# Instructions for the task
Search the records for the word "heading" and report each line that has it.

BEGIN Data records

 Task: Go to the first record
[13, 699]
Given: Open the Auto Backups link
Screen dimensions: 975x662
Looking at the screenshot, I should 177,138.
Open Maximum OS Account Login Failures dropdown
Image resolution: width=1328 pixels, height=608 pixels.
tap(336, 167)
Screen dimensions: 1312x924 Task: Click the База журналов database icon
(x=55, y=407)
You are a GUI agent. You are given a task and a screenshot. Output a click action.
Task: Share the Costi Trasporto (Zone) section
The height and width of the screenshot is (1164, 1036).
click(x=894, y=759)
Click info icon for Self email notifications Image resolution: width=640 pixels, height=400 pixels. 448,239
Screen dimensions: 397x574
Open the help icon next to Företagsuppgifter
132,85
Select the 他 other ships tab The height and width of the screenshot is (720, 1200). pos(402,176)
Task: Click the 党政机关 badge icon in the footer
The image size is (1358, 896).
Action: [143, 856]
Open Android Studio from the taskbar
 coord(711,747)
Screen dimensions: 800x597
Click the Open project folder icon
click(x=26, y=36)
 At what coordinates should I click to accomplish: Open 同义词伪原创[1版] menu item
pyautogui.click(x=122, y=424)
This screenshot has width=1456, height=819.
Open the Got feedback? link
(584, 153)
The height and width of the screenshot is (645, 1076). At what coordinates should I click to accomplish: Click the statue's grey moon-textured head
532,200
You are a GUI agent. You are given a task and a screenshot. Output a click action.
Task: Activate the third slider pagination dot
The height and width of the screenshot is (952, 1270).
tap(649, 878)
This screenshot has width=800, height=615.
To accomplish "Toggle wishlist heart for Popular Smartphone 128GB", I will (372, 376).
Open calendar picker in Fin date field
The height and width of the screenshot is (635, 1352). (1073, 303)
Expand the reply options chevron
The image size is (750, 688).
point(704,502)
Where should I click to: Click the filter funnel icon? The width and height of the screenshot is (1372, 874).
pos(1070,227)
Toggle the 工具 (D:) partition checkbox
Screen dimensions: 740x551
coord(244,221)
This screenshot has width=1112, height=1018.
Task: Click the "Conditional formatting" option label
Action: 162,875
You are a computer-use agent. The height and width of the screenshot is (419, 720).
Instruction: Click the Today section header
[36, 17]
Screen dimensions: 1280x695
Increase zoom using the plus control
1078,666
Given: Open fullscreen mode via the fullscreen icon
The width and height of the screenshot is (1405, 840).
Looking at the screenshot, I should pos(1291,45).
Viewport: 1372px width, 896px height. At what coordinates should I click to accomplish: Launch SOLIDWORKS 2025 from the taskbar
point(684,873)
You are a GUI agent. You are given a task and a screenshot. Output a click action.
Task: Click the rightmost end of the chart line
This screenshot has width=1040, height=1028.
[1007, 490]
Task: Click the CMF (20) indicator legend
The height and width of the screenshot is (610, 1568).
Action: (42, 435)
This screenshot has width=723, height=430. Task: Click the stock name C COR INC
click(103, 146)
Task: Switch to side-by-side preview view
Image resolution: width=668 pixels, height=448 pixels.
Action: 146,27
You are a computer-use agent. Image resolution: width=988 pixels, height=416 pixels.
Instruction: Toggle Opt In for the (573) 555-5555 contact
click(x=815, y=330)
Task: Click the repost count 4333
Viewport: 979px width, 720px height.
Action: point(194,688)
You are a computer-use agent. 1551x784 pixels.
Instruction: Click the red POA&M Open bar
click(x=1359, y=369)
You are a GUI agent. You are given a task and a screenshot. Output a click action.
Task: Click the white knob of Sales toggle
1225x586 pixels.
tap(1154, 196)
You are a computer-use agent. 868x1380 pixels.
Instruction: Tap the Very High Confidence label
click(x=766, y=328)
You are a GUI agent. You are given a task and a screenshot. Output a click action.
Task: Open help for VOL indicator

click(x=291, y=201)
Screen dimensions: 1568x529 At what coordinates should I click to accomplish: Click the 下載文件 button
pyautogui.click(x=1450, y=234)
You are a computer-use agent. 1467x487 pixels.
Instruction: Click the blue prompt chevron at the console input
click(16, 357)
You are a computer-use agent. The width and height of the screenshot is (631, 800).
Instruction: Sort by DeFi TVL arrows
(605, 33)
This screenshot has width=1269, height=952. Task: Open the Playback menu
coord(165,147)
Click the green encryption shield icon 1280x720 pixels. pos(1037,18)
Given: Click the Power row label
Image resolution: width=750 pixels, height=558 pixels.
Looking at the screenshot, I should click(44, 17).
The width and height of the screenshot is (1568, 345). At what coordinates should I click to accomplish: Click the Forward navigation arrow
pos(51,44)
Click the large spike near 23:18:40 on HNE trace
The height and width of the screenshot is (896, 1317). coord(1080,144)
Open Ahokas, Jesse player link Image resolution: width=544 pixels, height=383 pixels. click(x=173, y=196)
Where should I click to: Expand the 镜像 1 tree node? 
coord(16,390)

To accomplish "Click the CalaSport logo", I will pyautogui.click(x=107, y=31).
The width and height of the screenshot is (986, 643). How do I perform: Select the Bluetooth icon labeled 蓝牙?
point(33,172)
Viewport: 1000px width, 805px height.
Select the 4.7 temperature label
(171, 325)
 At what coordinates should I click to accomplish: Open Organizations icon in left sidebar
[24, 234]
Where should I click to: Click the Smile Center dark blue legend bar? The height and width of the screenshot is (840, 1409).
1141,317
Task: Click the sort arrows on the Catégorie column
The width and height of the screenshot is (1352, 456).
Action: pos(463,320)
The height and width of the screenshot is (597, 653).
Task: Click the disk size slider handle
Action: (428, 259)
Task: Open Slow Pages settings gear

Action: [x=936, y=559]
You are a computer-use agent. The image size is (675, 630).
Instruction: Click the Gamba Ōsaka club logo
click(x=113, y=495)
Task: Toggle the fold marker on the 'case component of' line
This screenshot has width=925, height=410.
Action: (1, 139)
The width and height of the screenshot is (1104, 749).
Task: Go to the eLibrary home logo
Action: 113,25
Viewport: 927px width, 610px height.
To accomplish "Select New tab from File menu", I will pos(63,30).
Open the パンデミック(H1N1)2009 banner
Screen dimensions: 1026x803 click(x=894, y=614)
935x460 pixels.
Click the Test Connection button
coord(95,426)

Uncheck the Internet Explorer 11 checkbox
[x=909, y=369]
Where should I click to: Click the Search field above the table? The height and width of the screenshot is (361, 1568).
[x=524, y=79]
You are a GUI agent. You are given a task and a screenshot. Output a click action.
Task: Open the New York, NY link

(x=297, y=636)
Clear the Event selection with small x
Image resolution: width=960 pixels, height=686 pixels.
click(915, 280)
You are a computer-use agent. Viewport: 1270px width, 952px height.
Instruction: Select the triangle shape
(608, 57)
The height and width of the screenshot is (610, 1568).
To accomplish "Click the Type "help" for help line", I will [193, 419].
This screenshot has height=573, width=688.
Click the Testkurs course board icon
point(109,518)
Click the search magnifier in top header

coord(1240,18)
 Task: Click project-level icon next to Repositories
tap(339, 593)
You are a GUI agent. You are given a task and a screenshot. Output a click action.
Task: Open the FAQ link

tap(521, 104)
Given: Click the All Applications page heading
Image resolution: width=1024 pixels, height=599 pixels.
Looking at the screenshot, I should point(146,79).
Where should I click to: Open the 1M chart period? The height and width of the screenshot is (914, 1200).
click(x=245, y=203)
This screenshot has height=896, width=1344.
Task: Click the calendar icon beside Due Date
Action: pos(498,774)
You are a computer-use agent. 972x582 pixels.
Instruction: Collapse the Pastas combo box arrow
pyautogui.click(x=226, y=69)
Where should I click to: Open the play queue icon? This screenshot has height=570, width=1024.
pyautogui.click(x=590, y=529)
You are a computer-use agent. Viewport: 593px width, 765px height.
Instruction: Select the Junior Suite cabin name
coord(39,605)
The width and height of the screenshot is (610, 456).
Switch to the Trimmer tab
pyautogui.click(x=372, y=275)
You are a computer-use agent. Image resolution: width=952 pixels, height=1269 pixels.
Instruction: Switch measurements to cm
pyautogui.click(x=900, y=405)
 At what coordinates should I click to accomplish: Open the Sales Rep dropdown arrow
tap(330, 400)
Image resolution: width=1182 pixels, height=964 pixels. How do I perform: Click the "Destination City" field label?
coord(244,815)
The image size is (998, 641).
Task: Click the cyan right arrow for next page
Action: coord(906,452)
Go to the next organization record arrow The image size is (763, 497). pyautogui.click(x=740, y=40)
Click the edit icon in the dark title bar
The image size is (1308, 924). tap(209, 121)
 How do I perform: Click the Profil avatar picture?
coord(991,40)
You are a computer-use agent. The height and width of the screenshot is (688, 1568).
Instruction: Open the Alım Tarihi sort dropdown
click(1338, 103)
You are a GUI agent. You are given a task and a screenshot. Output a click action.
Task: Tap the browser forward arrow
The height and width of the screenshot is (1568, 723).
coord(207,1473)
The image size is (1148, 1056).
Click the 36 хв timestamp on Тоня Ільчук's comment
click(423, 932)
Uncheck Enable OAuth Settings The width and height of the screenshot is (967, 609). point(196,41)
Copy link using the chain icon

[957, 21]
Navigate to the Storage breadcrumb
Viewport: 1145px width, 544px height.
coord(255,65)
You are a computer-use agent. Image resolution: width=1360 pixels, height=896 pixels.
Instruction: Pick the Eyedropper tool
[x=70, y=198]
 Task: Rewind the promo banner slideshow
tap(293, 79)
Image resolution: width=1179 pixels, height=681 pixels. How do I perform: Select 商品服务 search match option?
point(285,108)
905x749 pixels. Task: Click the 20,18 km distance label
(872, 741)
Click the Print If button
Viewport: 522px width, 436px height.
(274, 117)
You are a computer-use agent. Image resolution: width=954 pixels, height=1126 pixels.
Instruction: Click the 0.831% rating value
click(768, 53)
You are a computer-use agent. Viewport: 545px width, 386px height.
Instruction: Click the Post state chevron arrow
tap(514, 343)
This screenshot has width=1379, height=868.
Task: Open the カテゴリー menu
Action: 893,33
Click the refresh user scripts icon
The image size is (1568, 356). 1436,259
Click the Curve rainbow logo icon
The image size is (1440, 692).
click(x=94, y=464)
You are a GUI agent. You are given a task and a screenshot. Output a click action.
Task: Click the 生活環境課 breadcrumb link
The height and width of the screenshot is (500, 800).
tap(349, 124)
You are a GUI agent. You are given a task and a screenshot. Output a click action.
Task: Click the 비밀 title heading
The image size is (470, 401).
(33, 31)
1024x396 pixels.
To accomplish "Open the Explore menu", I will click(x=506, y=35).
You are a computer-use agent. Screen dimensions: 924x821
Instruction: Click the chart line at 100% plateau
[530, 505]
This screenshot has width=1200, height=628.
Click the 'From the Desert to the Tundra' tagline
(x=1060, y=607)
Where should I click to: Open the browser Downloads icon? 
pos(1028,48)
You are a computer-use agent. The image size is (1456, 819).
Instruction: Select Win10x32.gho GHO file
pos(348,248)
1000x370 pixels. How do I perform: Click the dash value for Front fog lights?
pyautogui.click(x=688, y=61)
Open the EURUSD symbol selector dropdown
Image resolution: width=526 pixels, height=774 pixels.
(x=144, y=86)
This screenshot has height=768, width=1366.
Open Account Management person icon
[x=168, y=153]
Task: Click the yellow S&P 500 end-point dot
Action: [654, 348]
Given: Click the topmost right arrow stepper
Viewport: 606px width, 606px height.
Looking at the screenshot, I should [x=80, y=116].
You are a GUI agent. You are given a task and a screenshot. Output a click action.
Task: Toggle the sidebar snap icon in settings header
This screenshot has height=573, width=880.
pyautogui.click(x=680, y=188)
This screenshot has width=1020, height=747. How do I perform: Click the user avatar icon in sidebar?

END Data records

# Result below
Given: Click the All Applications page heading
Task: Click the 비밀 title heading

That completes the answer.